Bioinformatics Tools

Basic Local Alignment Search Tool (BLAST) searches were performed using the respective NCBI web portal and default settings for search algorithms parameters.
Multiple sequence alignments were generated using the CLC Sequence Viewer software package v8.0 (CLC bio) and default settings.
Phylogenetic trees were generated using the CLC Sequence Viewer software package v8.0, the UPGMA algorithm and default settings.
Putative TSDs were identified using the Web-based tool “Repeats Finder for DNA/Protein Sequences” (https://www.novoprolabs.com/tools/repeats-sequences-finder).

Results

Identification and Characterization of HvSINE1

In previous studies we have determined the gene structures of several hirudin and hirudin-like factor (HLF) genes including hirudin-variants HV1, HV2 and HV3 of Hirudo medicinalis (Müller et al. 2016) and Hirudo verbana (Müller et al. 2017). In all cases the genes shared a highly conserved structure not only in exon and intron number, but also in terms of position and size. Our findings were confirmed upon the availability of whole genome data of H. medicinalis (Kvist et al. 2020; Babenko et al. 2020). Only recently whole genome data of H. verbana became accessible via GenBank (BioProject PRJNA55103, Sequence Read Archive SRS5059564), the respective manuscript was deposited at BioRxiv and is currently under review (Paulsen et al. 2020, version 2023, submitted). Surprisingly, a detailed analysis revealed remarkable differences in the structure of the HV1 gene of the particular H. verbana biosample that was used for the study of Paulsen et al. (2020/2023) compared to both the biosamples of our own studies (GenBank accession numbers KX215734.1 and KX215735.1 for H. verbana and KR066930.1 and KR066931.1 for H. medicinalis) and the investigations of Kvist et al. (2020) and Babenko et al. (2020). The sizes of introns 2 and 3 differ by 210 or 25 bp, respectively (Table 1).
Whereas the alterations in intron 3 are scattered across the element, a multiple sequence alignment reveals the additional presence of a continuous sequence stretch in intron 2 (Figure 1, marked in cyan in Supplementary Material Figure S1).
To evaluate, whether or not the extra DNA may represent a putative TE the author performed a BLAST search against the whole genomes of both H. verbana and H. medicinalis. In both cases, the number of hits by far exceeded the display options, indicating the presence of thousands of copies of the respective element in the genomes of both leech species. The extra DNA hence most likely indeed represents a putative TE. The best 50 hits within the genome of H. verbana were extracted and aligned to determine the consensus sequence of the putative TE (Supplementary Material Figure S2). Strikingly, no evidence for target site duplications (TSDs) could be found.
To decipher to what class of TEs the element might belong the author first tested the hypothesis that it represents a SINE. As already outlined in the Introduction section, SINEs comprise a conserved overall structure, but differ in their promoter origin (tRNA, 5S or 7SL genes). The respective promoter sequences of H. verbana or H. medicinalis were determined and used to assign the putative TE. The predicted promoter sequence does not perfectly match to one or the other archetype sequences, but structure (Box1 and Box 2), sequence and spacing between the boxes strongly point to a tRNA gene derived promoter (Figure 2).
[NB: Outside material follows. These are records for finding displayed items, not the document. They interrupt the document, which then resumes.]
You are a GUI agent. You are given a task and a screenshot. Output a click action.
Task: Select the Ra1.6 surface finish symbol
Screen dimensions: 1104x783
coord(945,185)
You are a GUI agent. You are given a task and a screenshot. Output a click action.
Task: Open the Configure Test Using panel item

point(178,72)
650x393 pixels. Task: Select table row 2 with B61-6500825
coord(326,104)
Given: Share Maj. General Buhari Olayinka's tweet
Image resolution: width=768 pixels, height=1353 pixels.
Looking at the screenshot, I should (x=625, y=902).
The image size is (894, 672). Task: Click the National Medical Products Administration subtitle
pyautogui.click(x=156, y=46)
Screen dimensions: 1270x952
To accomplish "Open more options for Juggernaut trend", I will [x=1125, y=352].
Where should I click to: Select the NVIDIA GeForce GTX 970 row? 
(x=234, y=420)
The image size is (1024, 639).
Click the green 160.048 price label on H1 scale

Identification and Characterization of HvSINE2-4

Based on the core domain sequence of HvSINE1, additional BLAST searches were performed and revealed evidence for the presence of related SINEs in H. verbana. The respective elements were termed HvSINE2-4. The four SINEs show overall degrees of sequence similarity between 35 and 77 % with HvSINE4 being the most distinct member of the family (Supplementary Material Figure S3). All four elements contain tRNA gene derived promoters (Figure 2C), share a common core domain of 55 bp in size (underlined in Figure 3), but differ in their LINE-specific segments. Strikingly, only HvSINE4 contains a short repeat sequences at the 3`end (Figure 3), an otherwise typical feature of SINEs (Gilbert and Labuda 1999).
The abundances of HvSINE1-4 differ markedly in the genomes of both H. verbana and H. medicinalis: whereas HvSINE1 is present in very high numbers, HvSINE2 and HvSINE3 each occur in a single copy only. For HvSINE4, 21 copies in H. verbana and 14 copies in H. medicinalis comprise the whole sequence, whereas about 200 copies in each genome contain the head and core domains, but lack the LINE-specific segment (Table 2).

Tissue-Specific Expression of HvSINE Sequences

Like all retrotransposons, SINEs transpose via a “copy-paste-mechanism” including transcription of the element (Kramerov and Vassetzky 2011). It should hence be possible to detect the respective SINE sequences in transcriptome datasets as well. Several tissue-specific transcriptome datasets of either H. verbana or H. medicinalis including muscle (SRX3875125), salivary gland (SRX3875124), central nervous system (CNS) (SRX3742574), ganglion (SRX9699081, SRX9699082, SRX9699083) and head (SRX5257616) were analyzed. Both HvSINE1 and HvSINE4 sequences could be detected in all datasets, whereas the expression of HvSINE2 and HvSINE3 seems to be restricted to neuronal tissue (Table 3).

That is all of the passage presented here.